Given instruction ▸ Convert the rows below, from the first one through the line containing "LeicaBiosystems Cookie Partners" (both included), into a JSON list of strings with one string per line and blank lines left out.

** START OF Records shown **

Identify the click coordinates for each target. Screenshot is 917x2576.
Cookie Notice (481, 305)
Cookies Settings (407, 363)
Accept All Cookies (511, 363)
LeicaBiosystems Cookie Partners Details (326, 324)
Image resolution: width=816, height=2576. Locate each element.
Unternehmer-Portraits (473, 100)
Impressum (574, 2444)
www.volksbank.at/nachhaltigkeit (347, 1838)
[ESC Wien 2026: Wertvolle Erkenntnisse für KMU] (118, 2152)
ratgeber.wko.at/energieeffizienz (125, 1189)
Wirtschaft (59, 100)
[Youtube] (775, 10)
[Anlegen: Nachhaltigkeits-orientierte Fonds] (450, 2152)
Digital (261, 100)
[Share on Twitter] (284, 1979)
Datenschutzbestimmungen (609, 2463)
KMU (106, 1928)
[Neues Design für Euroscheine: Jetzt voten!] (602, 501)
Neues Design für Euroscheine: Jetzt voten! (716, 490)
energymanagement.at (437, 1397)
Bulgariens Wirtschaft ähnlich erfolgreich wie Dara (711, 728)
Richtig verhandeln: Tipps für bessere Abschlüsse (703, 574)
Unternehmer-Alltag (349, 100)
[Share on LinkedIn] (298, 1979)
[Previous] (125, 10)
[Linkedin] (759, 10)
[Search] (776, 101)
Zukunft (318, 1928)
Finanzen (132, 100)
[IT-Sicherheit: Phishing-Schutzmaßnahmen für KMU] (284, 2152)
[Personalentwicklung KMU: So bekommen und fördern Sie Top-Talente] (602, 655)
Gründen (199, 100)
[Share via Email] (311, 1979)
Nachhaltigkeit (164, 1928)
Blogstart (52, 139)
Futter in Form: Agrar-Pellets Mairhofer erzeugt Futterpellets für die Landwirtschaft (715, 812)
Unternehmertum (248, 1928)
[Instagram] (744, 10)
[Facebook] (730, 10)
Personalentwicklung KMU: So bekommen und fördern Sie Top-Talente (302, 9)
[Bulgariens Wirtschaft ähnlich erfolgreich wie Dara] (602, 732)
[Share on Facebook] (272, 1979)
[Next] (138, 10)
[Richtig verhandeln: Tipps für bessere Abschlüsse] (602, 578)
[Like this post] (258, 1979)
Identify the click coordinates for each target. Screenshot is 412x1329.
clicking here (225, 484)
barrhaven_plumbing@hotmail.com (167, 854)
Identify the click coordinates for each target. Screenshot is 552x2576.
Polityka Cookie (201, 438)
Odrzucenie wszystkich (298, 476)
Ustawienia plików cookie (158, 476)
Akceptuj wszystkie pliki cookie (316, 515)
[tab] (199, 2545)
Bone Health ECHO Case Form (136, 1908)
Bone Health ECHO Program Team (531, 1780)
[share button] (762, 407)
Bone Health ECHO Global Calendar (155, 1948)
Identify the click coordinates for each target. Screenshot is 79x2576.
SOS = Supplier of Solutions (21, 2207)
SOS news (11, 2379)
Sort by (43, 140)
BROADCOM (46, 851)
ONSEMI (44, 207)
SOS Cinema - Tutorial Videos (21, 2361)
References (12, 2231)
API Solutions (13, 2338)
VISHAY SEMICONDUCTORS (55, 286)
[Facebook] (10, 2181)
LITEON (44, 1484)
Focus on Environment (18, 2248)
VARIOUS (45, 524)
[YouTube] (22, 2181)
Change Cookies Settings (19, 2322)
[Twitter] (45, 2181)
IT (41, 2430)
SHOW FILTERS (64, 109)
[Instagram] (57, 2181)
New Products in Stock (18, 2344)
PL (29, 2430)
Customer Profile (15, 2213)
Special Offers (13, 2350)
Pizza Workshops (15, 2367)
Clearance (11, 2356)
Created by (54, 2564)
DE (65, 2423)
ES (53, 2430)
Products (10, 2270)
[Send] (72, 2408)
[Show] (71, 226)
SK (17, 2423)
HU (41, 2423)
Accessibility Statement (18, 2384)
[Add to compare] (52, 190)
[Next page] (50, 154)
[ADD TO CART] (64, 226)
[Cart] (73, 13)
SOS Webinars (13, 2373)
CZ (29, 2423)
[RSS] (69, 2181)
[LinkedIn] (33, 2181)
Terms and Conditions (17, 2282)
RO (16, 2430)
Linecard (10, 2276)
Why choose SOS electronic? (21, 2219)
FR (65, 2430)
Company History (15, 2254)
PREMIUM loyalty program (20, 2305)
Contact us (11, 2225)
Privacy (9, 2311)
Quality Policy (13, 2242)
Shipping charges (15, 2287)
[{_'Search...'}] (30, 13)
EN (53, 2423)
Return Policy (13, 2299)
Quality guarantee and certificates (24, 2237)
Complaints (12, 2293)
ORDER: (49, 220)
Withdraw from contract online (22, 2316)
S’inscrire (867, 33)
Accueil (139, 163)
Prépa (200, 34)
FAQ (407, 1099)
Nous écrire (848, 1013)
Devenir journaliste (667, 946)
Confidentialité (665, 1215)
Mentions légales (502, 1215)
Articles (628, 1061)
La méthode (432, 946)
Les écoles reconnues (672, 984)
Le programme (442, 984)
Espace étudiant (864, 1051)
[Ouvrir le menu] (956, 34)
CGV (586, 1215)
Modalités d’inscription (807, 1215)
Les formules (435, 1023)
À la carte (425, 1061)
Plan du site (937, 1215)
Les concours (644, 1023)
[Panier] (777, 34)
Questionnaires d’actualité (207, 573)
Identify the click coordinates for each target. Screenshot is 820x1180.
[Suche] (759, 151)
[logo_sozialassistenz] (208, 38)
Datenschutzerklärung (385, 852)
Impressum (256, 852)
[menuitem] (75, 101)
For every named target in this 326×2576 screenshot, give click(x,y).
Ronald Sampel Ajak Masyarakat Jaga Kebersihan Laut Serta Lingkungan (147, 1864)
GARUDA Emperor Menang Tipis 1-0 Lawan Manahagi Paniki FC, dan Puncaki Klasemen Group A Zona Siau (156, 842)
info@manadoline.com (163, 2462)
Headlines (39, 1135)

** END OF Records shown **

Solution to this task ▸
[
  "Identify the click coordinates for each target. Screenshot is 917x2576.",
  "Cookie Notice (481, 305)",
  "Cookies Settings (407, 363)",
  "Accept All Cookies (511, 363)",
  "LeicaBiosystems Cookie Partners Details (326, 324)"
]